To further validate our results, we conducted a series of in vitro cell-based experiments. In cardiomyocytes stimulate with rhIL-11, the mRNA levels of BNP were increased, which is consistent with our clinical observations. Studies have shown that cytokines of the IL-6 family induce cardiomyocyte hypertrophy [17,18,19,20] resulting in increased ANP and BNP expression and activation of the p42/p44-MAPK and PI3K signaling pathways may be related [21]. Since IL-11 is a member of the IL-6 family, we infer that IL-11 can also cause elevated BNP via the cardiac hypertrophy pathway.

The use of adjuvant therapy is critical for leukemia patients undergoing chemotherapy. rhIL-11 is widely used to treat grade III or grade IV thrombocytopenia (i.e., platelets ≤ 50 × 109/L). As a result, the number of thrombocytes is indeed increased, and the risk of bleeding is reduced. However, the side effects of rhIL-11 cannot be ignored. Through our clinical observations and experiments, we conclude that the use of rhIL-11 can either directly or indirectly induce cardiotoxicity. BNP is a good marker for cardiotoxicity, and we recommend routine detection of BNP when administering rhIL-11. Daily measurement of blood pressure and body weight is also suggested. We do not advise the use of rhIL-11 in any patients with conditions that may cause or exacerbate existing heart failure, such as underlying heart disease, pulmonary infection, or other situations. Caution should be taken when considering rhIL-11 use in older and more frail patients.

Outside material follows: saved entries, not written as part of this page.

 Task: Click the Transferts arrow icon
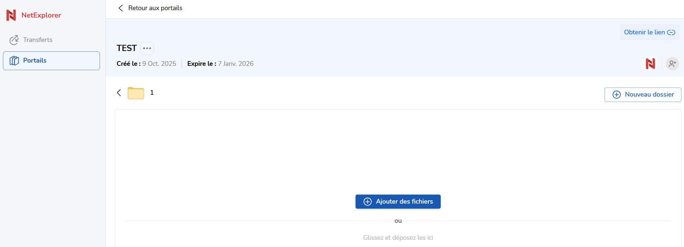point(14,40)

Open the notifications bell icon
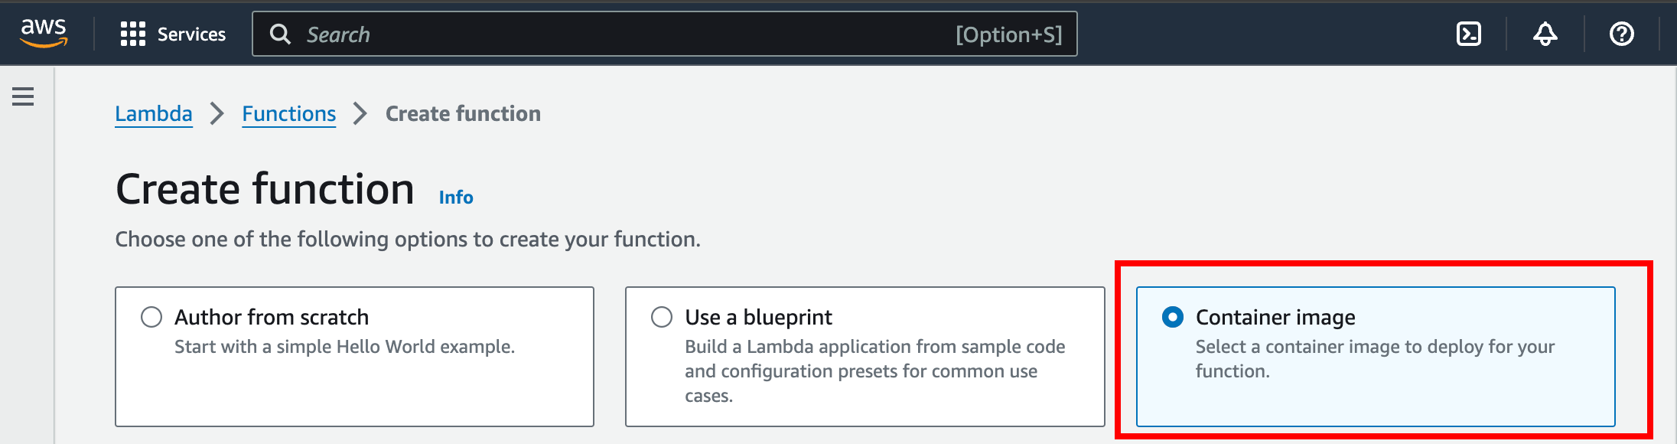pos(1545,34)
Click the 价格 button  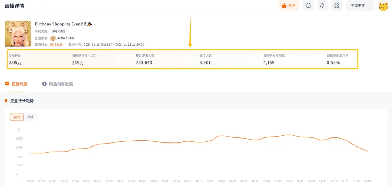(289, 5)
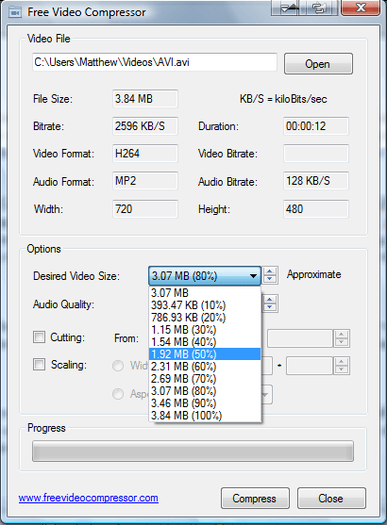
Task: Click the Close button at the bottom
Action: click(331, 499)
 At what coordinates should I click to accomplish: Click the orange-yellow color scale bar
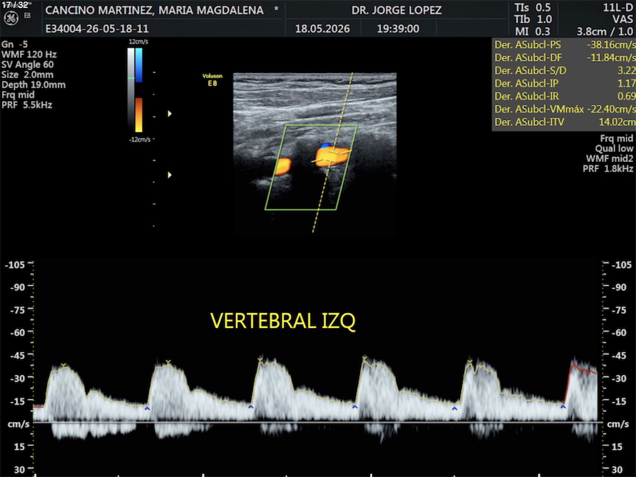(139, 115)
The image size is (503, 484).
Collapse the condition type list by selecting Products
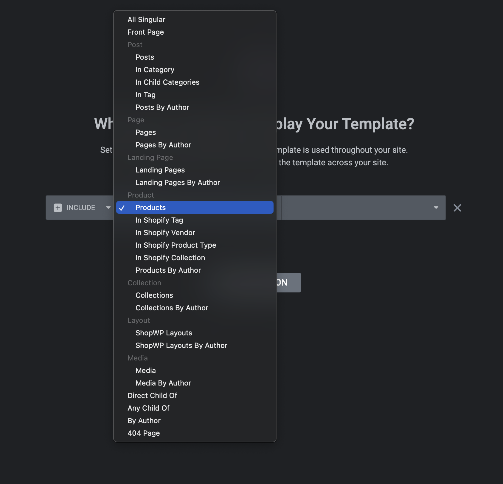[150, 207]
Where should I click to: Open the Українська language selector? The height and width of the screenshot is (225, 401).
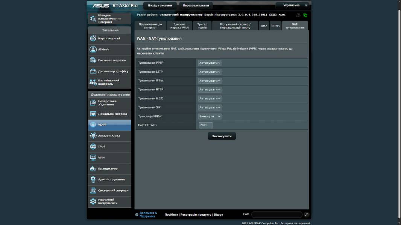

The main limitation of our experiment is that the sample size of this study is small, and our task in the next stage is to expand the cohort to further confirm the results of this study. Additionally, more cell experiments can verify our conclusions. For example, secreted BNP protein levels can be detected by ELISA, and pathway proteins can be detected by Western blot. We will expound our observations in the follow-up study and explore the mechanism of rhIL-11-induced cardiotoxicity in greater depth.